I climb aboard one of the infrequently scheduled giant dune buggies that take people to the settlement. It claws and rumbles over the sandy ridges for half an hour, then bursts onto the beach in a Mad Max–meets–Gilligan’s Island fury before skirting roiling surf and dead baby sea lions, both results of last night’s storm. I’m sitting on the buggy’s roof, loving the gusty ride, when a smattering of dwellings on the edge of the Atlantic comes into view. They are rickety, colorful structures anchored, it seems, only by ingenuity and the rainwater barrels on their roofs. I drop my pack on a bunk in a hostel and head outside. A young woman gazes at the ocean while pedaling a rusty stationary bike that powers a decrepit washing machine. I figure Cabo Polonio is the sort of place where young people sell braided bracelets for a few months before moving on. Then I meet Roberto, one of 80 or so residents, who is in his midfifties and has a rasping voice and a shoulder contorted by an old injury. At first, I think, This guy is running away from something. But over the sound of surf, I come to understand the opposite is true. Roberto describes his British education and his former life as a restaurateur in Uruguay’s capital, Montevideo. He talks about visiting Cabo Polonio a few times and crying when he left, not understanding why. After a divorce, he felt free to return here and live permanently, which he has done happily for a decade. “I found a place for myself in the world,” he says. “And it is Cabo Polonio.” Roberto’s eyes twinkle, and his shoulder relaxes when he speaks about his grown daughter and his fiery Appaloosa. The horse, he says, is a force of nature. “Do you want to ride her?” he asks.
After 15 hellfire minutes of snorting, bucking and resisting, the Appaloosa has finally stopped trying to dash me to the ground. We are both worn out, panting in a taut moment of truth on the deserted beach as Roberto watches us from a long distance, smoking in the shade of a lonely tree.
I can get off or parlay the moment. Riding a horse through an Illinois cornfield has been a hazy iconic image in my psyche, but here and now I’m given the chance to call up that girl for real.

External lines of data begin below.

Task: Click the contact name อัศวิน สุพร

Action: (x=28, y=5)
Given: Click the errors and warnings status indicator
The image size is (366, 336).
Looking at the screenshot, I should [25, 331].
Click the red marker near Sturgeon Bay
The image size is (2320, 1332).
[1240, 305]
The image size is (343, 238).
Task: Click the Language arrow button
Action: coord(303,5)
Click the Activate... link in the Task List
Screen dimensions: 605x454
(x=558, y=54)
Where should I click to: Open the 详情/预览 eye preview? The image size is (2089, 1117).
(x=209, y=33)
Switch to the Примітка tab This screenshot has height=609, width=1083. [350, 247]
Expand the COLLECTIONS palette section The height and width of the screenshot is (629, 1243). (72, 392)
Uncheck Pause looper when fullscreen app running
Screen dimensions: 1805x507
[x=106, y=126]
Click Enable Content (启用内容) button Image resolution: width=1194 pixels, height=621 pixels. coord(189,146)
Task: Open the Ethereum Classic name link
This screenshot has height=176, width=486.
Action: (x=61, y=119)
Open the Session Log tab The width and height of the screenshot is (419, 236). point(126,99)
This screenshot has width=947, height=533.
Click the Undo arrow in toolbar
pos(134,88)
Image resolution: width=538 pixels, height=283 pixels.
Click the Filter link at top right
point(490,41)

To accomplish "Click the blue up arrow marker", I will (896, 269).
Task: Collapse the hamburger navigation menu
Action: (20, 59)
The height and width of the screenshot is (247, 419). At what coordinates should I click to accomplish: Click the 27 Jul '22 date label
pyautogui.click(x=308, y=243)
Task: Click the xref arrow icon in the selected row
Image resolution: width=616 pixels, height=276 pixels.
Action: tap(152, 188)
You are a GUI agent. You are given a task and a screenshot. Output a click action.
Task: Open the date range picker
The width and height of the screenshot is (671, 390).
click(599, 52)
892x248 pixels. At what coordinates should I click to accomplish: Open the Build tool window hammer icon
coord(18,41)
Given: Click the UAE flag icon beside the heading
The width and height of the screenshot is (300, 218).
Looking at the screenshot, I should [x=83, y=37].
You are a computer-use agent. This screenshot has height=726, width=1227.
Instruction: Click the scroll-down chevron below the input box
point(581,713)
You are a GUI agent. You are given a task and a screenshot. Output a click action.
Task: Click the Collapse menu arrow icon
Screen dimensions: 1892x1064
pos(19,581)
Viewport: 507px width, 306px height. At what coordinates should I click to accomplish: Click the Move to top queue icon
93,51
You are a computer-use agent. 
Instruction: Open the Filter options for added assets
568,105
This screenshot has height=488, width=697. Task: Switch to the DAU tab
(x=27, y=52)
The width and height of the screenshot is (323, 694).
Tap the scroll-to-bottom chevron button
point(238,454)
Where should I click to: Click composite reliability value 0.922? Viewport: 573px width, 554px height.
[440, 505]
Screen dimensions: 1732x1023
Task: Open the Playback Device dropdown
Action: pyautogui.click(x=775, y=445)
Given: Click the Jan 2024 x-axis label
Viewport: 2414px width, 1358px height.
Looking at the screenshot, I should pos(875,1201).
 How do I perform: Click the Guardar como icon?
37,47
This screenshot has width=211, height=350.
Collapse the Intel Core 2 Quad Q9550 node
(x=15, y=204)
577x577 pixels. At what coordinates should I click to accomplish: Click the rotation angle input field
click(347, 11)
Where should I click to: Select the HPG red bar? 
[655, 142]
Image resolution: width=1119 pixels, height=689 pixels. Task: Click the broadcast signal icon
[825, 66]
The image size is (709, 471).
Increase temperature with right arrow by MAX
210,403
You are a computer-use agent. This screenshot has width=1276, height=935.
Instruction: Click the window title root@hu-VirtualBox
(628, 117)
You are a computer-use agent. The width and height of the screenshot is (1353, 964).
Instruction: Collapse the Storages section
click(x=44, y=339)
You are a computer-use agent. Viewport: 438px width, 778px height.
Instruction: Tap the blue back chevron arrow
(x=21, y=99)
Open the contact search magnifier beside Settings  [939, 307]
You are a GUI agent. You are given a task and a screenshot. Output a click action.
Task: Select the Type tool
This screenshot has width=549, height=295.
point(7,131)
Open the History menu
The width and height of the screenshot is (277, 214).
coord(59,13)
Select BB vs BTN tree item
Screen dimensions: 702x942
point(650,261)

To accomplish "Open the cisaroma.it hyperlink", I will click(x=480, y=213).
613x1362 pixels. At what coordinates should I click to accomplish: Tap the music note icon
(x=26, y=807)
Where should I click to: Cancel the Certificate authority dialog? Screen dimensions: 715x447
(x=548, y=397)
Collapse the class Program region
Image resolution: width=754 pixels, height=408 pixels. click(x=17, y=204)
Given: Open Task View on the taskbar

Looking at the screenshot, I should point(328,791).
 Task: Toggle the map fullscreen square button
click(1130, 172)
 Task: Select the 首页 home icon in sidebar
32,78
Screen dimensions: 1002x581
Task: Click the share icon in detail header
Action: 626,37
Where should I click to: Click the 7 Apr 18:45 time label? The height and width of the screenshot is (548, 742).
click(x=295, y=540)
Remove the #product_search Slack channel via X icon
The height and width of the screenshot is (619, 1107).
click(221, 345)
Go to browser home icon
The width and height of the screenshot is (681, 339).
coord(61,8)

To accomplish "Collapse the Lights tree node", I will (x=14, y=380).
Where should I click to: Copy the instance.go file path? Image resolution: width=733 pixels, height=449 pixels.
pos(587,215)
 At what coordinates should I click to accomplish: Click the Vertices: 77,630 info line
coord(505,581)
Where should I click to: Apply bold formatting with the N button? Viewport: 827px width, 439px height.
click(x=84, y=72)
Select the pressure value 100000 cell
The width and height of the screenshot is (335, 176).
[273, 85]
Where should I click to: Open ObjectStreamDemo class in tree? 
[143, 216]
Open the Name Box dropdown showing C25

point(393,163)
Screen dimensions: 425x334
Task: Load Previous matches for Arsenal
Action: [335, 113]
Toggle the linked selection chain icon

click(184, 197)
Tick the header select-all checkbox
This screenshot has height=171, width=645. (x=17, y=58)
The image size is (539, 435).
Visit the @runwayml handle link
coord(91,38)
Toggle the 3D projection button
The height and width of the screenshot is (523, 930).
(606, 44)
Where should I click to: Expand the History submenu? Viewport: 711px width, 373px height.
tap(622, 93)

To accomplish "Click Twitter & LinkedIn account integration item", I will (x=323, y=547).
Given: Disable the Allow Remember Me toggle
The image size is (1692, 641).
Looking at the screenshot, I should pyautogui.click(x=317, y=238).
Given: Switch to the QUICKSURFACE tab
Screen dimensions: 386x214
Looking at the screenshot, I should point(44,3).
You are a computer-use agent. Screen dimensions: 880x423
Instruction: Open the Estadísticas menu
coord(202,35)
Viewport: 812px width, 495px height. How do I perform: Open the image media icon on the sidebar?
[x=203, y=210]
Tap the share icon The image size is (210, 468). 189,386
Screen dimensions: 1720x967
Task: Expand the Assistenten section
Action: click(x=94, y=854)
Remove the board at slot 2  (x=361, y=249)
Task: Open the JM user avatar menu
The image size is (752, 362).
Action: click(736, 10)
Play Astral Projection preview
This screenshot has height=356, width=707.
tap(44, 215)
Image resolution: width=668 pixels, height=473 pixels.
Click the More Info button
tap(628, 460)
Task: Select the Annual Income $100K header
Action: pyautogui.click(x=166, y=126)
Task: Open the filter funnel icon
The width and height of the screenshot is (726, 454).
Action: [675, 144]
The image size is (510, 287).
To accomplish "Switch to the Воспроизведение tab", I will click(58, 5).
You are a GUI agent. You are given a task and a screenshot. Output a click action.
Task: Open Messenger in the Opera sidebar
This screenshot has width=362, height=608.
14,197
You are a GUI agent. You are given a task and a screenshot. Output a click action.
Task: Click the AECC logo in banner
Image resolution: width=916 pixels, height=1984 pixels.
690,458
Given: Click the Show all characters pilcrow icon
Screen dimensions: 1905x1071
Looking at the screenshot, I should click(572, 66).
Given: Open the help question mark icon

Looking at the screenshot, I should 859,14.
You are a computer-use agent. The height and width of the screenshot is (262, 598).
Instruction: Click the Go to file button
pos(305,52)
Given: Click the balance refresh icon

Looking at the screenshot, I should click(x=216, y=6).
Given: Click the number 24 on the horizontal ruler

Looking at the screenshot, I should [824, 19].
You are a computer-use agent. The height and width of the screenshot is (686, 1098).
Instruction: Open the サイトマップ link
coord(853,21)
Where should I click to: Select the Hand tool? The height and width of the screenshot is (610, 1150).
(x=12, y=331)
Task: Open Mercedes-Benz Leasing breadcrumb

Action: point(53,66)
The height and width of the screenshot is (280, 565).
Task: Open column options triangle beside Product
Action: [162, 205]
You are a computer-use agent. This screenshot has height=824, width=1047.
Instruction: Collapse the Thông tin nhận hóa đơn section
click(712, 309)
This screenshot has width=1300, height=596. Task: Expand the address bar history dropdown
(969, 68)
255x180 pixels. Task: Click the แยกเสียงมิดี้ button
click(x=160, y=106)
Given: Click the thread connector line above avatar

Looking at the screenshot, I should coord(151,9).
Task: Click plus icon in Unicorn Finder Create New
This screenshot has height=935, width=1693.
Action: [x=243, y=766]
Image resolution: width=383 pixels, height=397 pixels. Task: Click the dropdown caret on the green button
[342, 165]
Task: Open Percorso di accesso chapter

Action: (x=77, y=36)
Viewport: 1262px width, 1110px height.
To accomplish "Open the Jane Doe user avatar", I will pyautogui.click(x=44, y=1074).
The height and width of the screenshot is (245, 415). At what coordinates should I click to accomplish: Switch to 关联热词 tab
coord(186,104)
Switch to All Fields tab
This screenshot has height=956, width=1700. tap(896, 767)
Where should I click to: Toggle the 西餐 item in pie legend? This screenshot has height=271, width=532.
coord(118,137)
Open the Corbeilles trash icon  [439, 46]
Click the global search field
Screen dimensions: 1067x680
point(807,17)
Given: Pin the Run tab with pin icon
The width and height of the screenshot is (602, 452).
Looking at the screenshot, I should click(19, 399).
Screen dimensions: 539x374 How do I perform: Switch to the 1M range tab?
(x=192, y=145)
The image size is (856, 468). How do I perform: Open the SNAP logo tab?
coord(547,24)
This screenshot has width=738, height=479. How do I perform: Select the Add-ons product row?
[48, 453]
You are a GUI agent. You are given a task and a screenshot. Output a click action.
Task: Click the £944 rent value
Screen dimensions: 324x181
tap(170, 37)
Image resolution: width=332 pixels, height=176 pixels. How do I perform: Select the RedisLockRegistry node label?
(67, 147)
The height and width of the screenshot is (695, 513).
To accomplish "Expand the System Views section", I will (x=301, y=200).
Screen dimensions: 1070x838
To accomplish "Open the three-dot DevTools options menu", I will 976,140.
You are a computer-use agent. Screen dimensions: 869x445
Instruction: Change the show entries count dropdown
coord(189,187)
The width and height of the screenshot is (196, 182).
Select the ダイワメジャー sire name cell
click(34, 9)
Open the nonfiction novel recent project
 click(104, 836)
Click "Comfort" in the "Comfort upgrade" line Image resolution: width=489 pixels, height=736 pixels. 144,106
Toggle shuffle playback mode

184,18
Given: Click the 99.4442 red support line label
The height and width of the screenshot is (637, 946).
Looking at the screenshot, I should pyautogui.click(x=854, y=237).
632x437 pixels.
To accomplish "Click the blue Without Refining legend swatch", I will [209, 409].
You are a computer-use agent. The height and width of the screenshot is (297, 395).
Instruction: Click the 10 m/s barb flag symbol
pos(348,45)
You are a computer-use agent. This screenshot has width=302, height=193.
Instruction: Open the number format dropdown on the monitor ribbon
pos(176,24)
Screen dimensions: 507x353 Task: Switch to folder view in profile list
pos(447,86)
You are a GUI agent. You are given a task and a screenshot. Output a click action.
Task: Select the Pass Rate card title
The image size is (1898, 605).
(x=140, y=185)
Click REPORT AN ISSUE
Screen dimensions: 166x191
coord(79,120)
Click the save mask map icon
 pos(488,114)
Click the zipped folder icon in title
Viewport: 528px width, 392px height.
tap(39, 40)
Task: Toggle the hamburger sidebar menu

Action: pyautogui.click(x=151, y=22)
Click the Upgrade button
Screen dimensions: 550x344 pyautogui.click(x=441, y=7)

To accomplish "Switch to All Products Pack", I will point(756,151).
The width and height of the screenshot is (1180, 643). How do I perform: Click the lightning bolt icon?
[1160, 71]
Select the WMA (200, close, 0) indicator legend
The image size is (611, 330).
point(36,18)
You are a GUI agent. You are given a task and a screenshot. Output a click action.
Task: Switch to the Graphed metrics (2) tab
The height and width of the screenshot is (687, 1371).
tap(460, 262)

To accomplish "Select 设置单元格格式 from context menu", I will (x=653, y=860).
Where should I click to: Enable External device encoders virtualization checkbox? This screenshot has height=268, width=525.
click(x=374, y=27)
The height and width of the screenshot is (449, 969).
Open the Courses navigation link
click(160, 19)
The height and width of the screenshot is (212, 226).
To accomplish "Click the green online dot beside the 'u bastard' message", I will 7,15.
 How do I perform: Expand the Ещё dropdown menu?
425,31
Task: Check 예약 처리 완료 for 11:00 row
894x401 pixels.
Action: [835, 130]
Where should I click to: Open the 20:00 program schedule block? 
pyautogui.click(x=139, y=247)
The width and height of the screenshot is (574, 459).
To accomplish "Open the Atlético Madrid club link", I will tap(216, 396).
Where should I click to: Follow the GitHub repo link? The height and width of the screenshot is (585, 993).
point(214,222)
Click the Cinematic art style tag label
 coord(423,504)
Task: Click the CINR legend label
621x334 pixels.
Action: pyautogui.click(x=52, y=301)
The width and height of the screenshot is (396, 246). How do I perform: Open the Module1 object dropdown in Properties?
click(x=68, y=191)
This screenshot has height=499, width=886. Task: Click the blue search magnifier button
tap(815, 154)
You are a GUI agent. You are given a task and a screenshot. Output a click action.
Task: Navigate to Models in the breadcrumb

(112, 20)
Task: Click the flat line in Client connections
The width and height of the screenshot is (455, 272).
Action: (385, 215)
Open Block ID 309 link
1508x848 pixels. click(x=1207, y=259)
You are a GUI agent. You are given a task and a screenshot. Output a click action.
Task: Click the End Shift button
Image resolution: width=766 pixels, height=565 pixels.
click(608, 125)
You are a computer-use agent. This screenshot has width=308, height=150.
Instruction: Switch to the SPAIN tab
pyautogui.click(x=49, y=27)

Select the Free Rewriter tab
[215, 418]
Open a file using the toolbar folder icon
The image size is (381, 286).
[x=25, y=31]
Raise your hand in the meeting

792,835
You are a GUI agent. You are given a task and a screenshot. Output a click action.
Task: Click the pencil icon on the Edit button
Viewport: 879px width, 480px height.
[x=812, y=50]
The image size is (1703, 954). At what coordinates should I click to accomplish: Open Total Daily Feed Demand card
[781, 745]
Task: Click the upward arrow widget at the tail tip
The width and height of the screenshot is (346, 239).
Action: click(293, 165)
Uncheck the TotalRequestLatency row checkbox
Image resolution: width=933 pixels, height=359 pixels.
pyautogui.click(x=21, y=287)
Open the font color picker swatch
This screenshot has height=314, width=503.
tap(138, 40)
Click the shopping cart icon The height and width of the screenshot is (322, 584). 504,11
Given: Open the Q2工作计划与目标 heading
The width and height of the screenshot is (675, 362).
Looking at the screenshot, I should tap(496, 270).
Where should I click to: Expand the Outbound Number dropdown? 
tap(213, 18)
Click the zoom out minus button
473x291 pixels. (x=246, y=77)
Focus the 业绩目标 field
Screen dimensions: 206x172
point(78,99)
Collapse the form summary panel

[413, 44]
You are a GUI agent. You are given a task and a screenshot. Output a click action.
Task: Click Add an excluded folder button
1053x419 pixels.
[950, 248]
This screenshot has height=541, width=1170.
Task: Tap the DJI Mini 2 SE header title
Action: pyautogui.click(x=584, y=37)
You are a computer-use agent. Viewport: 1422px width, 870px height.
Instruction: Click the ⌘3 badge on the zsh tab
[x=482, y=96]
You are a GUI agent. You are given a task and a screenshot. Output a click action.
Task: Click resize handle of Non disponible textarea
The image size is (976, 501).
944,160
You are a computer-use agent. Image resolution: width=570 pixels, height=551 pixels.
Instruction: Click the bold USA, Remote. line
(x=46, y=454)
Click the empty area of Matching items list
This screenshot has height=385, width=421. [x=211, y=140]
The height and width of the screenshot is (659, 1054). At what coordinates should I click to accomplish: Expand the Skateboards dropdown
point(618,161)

I notice the exceptional sparkle in the rollicking blue surf and the sleek sand dunes that hug the beach. I push aside the useless long stirrups and grip the horse with my strong legs. I let go of the back rim of the saddle, and a strain of visceral sureness climbs out of my muscle memory—and it’s as if the horse feels it, too. I click, and squeeze her sides; she responds with might and respect.